Is there a recording of that, that was a live show...and I KNOW, that must've been AMAZING, stewart and McKellen are REAL actors...not the puffed-up Hollywood-type.
Kyriakos
09-21-2010, 10:12 AM
Not sure how well they could play waiting for Godot though. Given that there are many different interpretations of what is really going on, the director would be crucial in the outcome.
caddy_caddy
10-11-2010, 08:50 AM
I would really like to find an english copy of Hayy ibn Yaqdhan (Alive, Son Of Awake)
It is claimed to be the first philosophical novel and I am very interested in it, it is quite elusive though.
I am Syrian in decent but I do not have enough of my parent's language to read any non-english versions. :(
.
Oh, yeh it's amazing . I got a very special version of it -in Arabic-as a gift and it astonished me . I found it here per chance .
www.muslimphilosophy.com
Ibn Tufayl.
I am sure it would a very special read .
Aragorn Elessar
10-17-2010, 09:04 PM
Is there a recording of that, that was a live show...and I KNOW, that must've been AMAZING, stewart and McKellen are REAL actors...not the puffed-up Hollywood-type.
Oh, sorry for not responding for a while. I looked on Youtube and couldn't find any video of it. Not in its entirety, anyway. Not sure where you could find it
Theunderground
11-04-2010, 02:10 PM
Thus spoke Zarathustra seems to be the most overt philosophical novel,with ideas in it which are totally revolutionary. The most profound philosophical work i have read.

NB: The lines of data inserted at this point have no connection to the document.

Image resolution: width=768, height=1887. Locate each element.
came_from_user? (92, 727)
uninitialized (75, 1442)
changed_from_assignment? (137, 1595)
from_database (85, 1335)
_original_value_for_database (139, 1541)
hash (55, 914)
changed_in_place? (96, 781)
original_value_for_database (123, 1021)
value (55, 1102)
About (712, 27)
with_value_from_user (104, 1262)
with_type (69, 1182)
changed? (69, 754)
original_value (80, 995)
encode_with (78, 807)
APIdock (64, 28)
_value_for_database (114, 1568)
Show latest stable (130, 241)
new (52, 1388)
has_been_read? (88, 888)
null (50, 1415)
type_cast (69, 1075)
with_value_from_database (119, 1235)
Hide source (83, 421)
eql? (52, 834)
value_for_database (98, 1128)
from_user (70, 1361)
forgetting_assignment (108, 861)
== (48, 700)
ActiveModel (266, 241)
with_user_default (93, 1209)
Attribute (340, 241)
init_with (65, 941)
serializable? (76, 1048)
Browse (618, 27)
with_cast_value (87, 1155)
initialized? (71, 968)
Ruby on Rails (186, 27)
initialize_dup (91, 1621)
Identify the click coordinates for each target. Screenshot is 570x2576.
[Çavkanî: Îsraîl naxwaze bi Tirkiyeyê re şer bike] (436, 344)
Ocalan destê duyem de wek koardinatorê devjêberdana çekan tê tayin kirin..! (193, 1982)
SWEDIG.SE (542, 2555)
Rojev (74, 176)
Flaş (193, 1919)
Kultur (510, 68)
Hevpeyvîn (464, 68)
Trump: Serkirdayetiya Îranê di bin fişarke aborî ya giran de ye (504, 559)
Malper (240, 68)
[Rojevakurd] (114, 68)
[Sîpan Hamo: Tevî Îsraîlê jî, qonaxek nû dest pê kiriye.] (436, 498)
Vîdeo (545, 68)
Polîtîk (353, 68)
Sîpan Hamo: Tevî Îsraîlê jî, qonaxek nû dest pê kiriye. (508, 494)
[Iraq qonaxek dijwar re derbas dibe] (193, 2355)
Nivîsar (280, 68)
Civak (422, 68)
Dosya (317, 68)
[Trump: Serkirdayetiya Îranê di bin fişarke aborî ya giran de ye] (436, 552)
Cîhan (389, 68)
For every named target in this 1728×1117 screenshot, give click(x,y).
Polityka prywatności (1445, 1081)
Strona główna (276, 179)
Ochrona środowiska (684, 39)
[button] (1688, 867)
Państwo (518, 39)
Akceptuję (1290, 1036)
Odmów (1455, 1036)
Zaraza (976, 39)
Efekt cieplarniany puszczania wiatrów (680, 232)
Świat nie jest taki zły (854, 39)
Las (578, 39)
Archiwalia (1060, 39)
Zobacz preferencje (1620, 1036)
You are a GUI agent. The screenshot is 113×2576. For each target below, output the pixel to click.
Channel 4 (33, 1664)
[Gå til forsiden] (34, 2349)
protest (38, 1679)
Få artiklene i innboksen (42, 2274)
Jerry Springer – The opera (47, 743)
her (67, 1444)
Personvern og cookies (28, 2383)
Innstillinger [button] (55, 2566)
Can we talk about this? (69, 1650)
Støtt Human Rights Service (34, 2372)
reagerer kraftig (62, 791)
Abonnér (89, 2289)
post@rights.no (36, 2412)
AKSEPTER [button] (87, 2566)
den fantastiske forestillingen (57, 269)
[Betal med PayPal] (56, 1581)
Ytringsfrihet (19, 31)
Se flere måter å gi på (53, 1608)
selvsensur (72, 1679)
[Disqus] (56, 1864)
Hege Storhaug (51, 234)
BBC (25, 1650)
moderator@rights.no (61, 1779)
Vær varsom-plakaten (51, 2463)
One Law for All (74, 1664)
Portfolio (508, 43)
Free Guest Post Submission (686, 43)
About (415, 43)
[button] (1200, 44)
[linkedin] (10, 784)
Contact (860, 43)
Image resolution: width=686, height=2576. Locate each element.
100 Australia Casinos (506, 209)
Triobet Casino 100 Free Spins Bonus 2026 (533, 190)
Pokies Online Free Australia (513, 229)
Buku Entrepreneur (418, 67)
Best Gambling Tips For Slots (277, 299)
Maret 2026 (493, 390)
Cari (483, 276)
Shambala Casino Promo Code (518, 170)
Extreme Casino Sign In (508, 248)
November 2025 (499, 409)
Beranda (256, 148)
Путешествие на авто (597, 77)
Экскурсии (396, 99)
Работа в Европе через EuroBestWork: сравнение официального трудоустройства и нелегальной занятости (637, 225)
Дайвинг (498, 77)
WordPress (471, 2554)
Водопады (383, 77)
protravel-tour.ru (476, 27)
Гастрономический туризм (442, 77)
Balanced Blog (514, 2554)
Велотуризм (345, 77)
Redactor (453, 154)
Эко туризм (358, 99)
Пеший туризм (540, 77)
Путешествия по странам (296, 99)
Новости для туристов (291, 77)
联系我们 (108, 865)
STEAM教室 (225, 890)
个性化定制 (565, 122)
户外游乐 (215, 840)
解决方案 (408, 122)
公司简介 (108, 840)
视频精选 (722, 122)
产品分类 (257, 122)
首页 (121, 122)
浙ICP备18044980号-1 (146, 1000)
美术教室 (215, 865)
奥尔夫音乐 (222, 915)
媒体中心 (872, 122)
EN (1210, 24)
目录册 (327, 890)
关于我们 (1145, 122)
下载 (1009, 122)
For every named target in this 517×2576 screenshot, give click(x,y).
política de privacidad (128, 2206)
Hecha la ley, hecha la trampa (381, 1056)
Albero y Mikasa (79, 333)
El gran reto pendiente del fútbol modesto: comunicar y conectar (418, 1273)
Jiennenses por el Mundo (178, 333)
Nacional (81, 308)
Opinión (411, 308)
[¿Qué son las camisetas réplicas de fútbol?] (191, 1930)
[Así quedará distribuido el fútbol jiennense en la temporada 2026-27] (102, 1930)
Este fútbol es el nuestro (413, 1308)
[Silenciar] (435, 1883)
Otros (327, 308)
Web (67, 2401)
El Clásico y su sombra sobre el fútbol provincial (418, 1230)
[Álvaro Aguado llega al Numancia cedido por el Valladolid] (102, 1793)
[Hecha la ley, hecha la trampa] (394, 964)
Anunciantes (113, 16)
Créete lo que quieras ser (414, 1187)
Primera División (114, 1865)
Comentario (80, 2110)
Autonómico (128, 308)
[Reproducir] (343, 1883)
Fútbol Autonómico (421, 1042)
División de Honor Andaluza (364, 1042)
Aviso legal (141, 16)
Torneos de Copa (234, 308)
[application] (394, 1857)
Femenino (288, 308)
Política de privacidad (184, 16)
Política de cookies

And a stunning masterpiece of art,language and tone.
However,as a novel its not really a great read, can be difficult to understand,and i learnt much more from his other books.
?NIETZSCHE'XIST
11-06-2010, 05:01 PM
i think that the prologue and part 1 make for most of the read. after part one nietzsche begins to over-do-it! i like reading his letters and notes. esp from the period of his heightened dementia!
Theunderground
11-08-2010, 03:00 PM
Yes,i think the main thrust is in part one,then he repeats the musicality over the next two parts. And part four is more like a parable not to lose sight of your goal out of pity with other people.
I love nietzsches Anti-christ work. So intellectually awesome,humourus and full of passion. To be honest all of his work is great,and he remains the only philosopher i can read without falling alseep. I believe his work is second only to Fyodor D.
ReadAll
11-15-2010, 11:53 AM
I wonder if I can include Boethius' 'Consolation of Philosophy'. Boethius wrote it during his yearlong imprisonment and it seeks to explain how evil can exist under a world governed by love (God), and it discusses how free will does NOT clash with predestination. I am so impressed by the fact that he not once mentions Christianity in the work...even though it's about the source 'of all good will'. It is, after all, not a consolation of religion... I strongly recommend it. It makes a very pleasant read, with his personfication of Philosophy as a Lady!
OrphanPip
11-15-2010, 12:20 PM
Thus spoke Zarathustra seems to be the most overt philosophical novel,with ideas in it which are totally revolutionary. The most profound philosophical work i have read. And a stunning masterpiece of art,language and tone.
However,as a novel its not really a great read, can be difficult to understand,and i learnt much more from his other books.
I think it's a brilliant book, but it really is horrible as a novel. It makes Nietzsche's message unnecessarily obtuse, and it's not the clearest expression of his ideas. Kierkegaard had a similar style in some of his writing, I've only read excerpts of his work though.
For philosophical writing I've always favored the clear and concise argument, which is why I think so highly of Mill's writing.
?NIETZSCHE'XIST
02-05-2011, 07:51 AM
i guess one would have to be a poet or artist of sorts in some way himself to actually understnad Zarathustra. Nietzsche did warn it is a book for All and None!